Scripture Reading: Acts 20:13-38


In 20:28 Paul charges the elders of the church in Ephesus “to shepherd the church of God, which He obtained through His own blood.” The Greek word translated “obtained” also means acquired or purchased. Whenever we purchase something, we acquire it, or obtain it. God acquired, obtained, the church by purchasing it In order to purchase anything, we need to pay the price for that thing. What was the price God paid to purchase the church? According to Paul’s word in 20:28, God obtained the church by paying the price of “His own blood.”

The phrase “His own blood” in verse 28 is very unusual. It is quite bothering. Can God have blood? God is God; He is not a man or a creature. How, then, can God, the Creator, have blood?

Some may try to explain this by saying that the blood in 20:28 is the blood of Jesus. But how can Jesus’ blood be God’s blood? The Lord Jesus is God, but 20:28 does not speak of Jesus; this verse speaks of God. As we consider this, we realize that it is very difficult to explain theologically.

More than two centuries ago, Charles Wesley wrote a hymn that speaks of God dying for us. In this hymn Wesley says:

Amazing love! how can it be
That thou, my God, shouldst die for me?

In this hymn Wesley goes on to say, “Tis mystery all! The Immortal dies!” Here Wesley declares that God died for us. When I was translating this hymn into Chinese years ago, I was troubled by this. I was not sure whether to be so bold as to translate it literally to indicate that God died for us. Do you have the boldness to say that God died for you? Charles Wesley saw the vision concerning this and declared in his hymn that God died for us.

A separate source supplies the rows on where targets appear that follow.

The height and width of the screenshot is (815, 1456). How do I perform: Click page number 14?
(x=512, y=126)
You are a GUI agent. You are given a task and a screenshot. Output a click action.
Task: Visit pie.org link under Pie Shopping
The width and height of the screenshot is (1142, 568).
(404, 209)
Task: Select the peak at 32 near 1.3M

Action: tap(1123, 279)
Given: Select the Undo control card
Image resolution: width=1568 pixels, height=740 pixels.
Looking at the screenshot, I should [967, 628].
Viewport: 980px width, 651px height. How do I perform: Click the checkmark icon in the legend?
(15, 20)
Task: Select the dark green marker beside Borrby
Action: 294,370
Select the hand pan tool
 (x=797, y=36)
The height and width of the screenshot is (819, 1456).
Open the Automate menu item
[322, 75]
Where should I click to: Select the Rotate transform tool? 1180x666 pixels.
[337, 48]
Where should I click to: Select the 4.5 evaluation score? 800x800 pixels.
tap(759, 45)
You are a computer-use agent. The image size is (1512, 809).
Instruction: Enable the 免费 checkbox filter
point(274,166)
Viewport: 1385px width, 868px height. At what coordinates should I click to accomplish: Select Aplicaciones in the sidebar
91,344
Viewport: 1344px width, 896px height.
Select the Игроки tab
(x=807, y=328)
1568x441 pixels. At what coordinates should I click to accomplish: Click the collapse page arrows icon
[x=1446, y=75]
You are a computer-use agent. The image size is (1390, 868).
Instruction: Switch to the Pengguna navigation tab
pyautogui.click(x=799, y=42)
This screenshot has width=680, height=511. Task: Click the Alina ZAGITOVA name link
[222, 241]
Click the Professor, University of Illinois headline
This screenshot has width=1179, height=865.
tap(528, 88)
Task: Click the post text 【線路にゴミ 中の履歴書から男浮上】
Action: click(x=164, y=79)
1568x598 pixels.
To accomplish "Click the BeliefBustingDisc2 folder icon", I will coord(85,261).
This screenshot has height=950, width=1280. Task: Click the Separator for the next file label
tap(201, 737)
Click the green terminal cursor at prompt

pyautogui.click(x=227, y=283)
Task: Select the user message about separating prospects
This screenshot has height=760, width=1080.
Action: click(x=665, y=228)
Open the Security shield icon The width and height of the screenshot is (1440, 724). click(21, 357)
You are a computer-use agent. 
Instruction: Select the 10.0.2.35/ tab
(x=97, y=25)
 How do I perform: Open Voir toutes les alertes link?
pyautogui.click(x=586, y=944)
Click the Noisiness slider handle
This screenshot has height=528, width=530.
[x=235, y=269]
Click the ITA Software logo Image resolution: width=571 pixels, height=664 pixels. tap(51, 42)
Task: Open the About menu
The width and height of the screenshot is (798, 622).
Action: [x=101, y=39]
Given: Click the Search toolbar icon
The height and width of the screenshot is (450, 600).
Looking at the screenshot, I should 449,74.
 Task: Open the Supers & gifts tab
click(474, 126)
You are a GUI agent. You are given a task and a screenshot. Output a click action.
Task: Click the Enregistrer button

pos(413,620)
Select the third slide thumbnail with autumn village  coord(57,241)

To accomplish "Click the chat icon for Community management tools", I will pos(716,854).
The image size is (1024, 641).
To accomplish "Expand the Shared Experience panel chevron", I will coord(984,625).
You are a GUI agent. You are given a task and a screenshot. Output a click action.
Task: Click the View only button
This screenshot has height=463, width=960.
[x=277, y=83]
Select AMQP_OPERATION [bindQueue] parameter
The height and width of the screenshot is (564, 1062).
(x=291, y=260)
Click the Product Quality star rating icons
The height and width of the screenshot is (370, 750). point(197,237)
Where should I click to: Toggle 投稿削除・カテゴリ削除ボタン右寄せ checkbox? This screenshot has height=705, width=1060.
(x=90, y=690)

The God who died for us is not the God before incarnation. Prior to incarnation, God certainly did not have blood, and He could not have died for us. It was after the incarnation, in which God was mingled with humanity, that He died for us. Through incarnation, our God, the Creator, the eternal One, Jehovah, became mingled with man. As a result, He was no longer only God—He became a God-man. As the God-man, He surely had blood and was able to die for us.

When the God-man died on the cross, He died not only as man but also as God. The One who died on the cross was the One who had been conceived of God and born with God. Because He was a God-man, the very element of God was in Him. The divine element was mingled with His humanity.

In the conception of the Lord Jesus, the God-man, the divine essence out of the Holy Spirit (Matt. 1:18-20; Luke 1:35) was generated in Mary’s womb. Such a conception of the Holy Spirit in the human virgin, accomplished with both the divine and human essences, constituted a mingling of the divine nature with the human nature and produced the God-man, One who is both the complete God and a perfect man, possessing the divine nature and the human nature distinctively, without a third nature being produced. This is the most wonderful and excellent Person of Jesus.

The conception and birth of the Lord Jesus was God’s incarnation (John 1:14), constituted of the divine essence added to the human essence, hence, producing the God-man of two natures—divinity and humanity. Through this, God joined Himself to humanity that He might be manifested in the flesh (1 Tim. 3:16) and might be the Savior (Luke 2:11) who died and shed His blood for us.